WORK INSTRUCTION: Transcribe, without alteration, the line that includes "Click the Password padlock icon" and each line after it until the records end, omitting all that precede it.

[Saved entries]
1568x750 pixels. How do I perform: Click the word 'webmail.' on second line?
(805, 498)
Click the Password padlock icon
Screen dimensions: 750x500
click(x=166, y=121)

PROBLEM SOLUTION:
Click the Password padlock icon
Screen dimensions: 750x500
click(x=166, y=121)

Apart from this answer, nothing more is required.